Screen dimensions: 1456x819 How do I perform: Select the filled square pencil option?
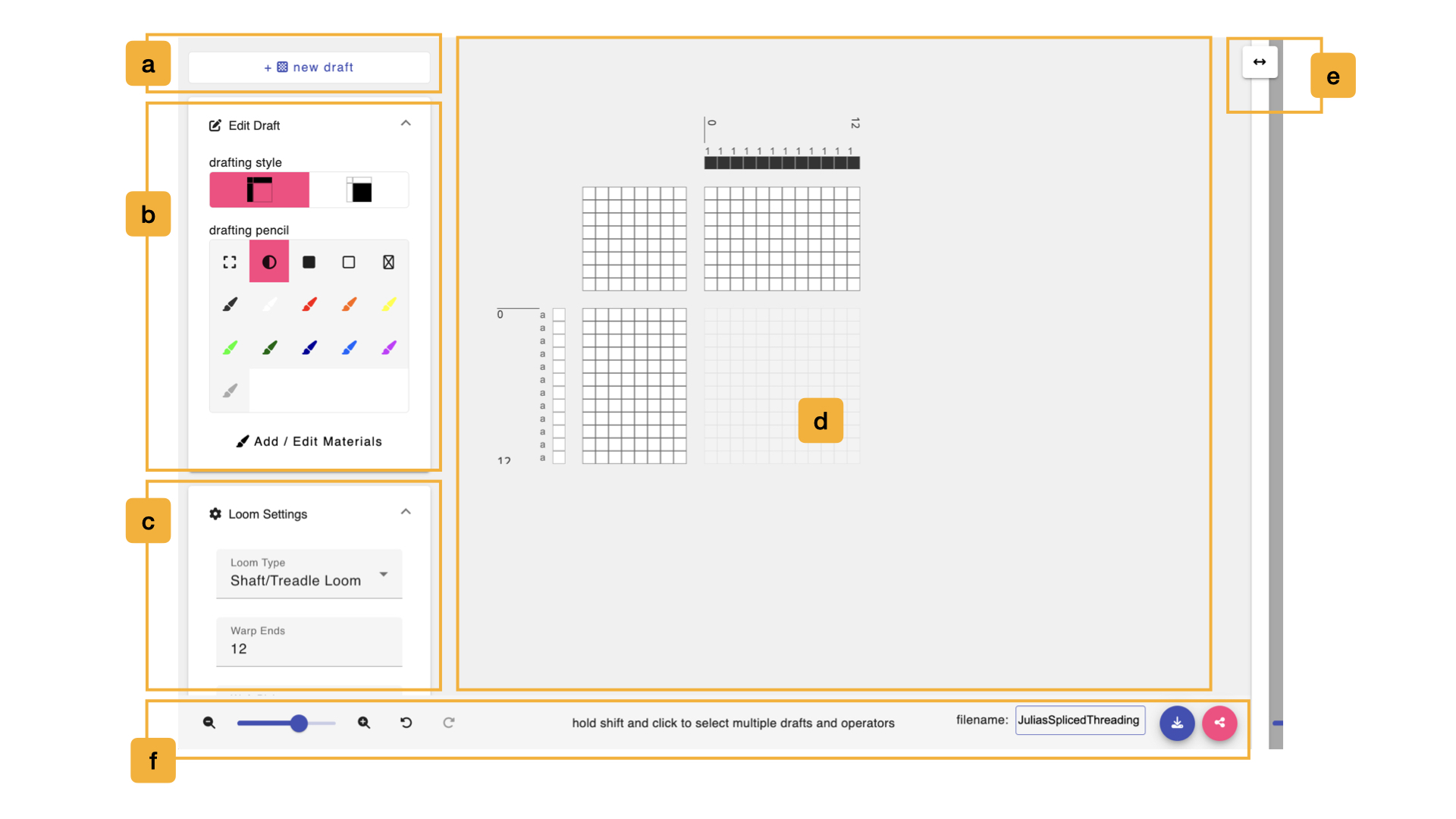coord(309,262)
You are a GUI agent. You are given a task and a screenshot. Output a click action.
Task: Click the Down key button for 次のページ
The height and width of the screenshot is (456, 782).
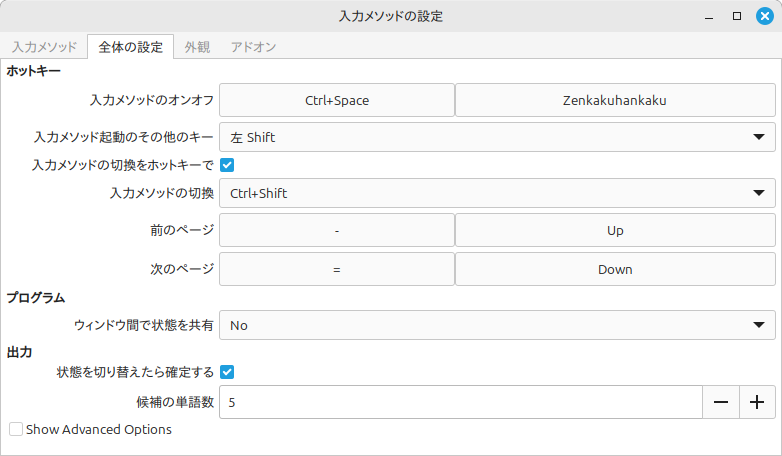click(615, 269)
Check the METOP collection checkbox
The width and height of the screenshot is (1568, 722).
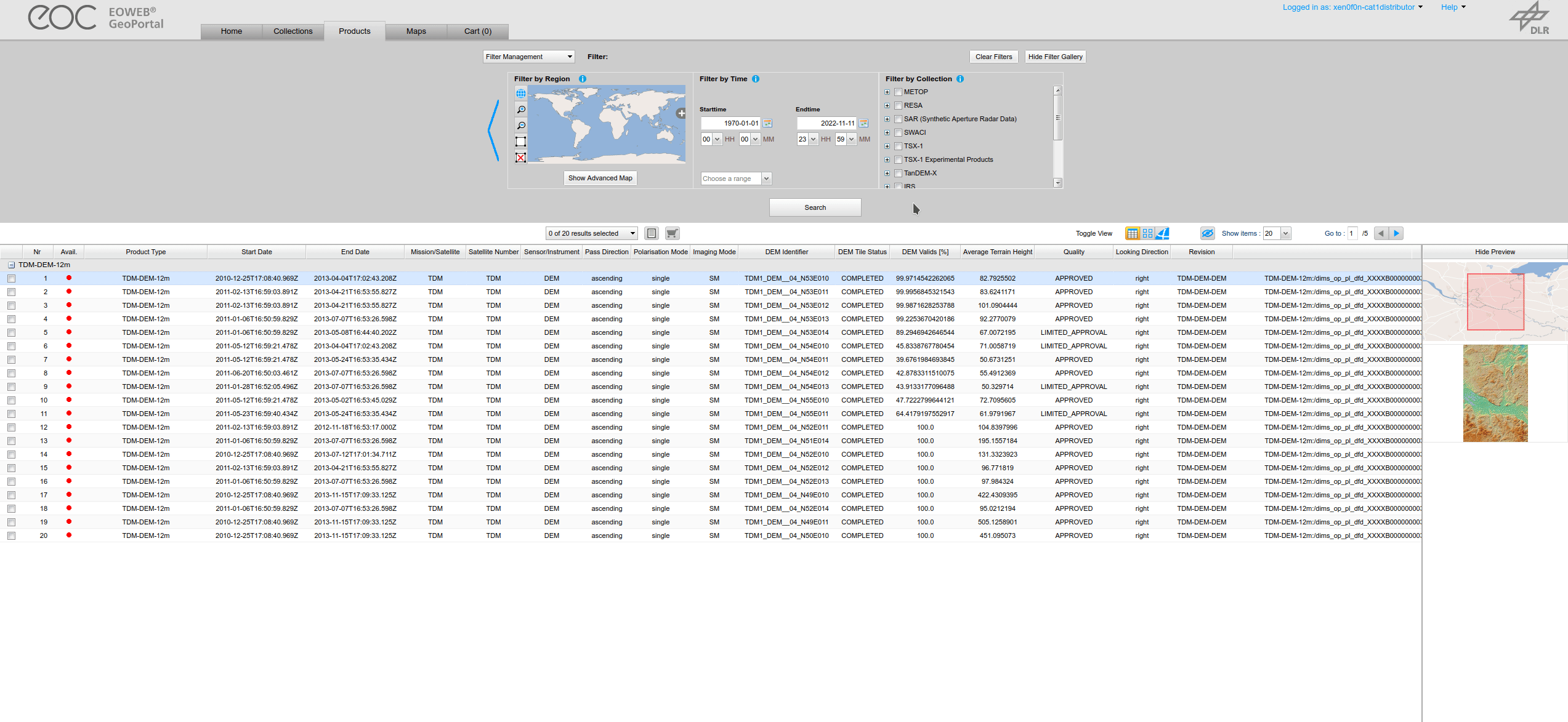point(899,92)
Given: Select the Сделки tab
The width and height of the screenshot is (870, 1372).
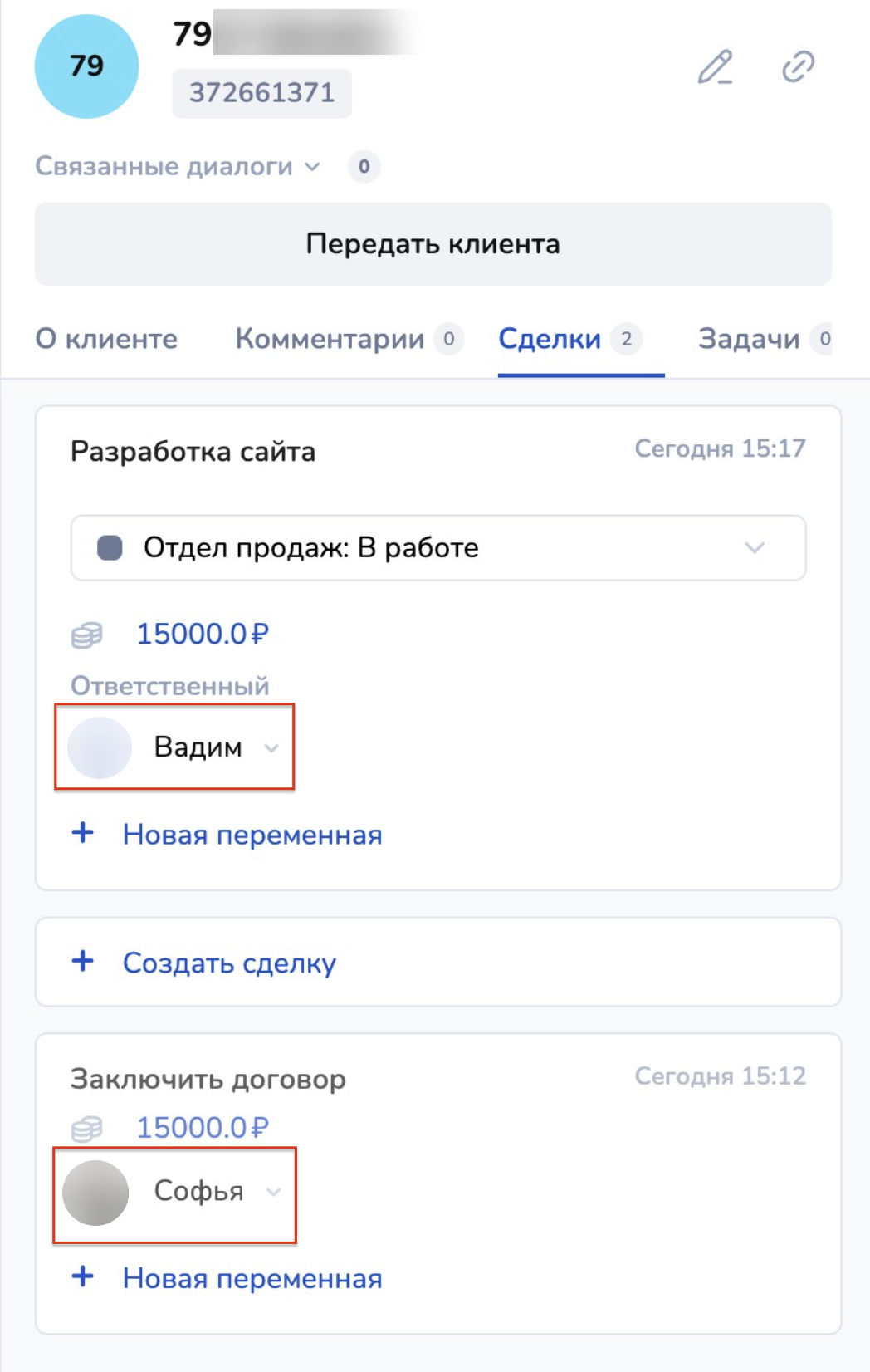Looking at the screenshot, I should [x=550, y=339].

-*-

Task goal:
Copy every line of the records above word for word, leaving out the pictures.

Reply to the exercise:
Screen dimensions: 1456x819 How do I perform: Select the filled square pencil option?
coord(309,262)
You are a GUI agent. You are given a task and a screenshot. Output a click action.
Task: Click the Down key button for 次のページ
The height and width of the screenshot is (456, 782).
click(615, 269)
Check the METOP collection checkbox
The width and height of the screenshot is (1568, 722).
point(899,92)
Given: Select the Сделки tab
The width and height of the screenshot is (870, 1372).
Looking at the screenshot, I should [x=550, y=339].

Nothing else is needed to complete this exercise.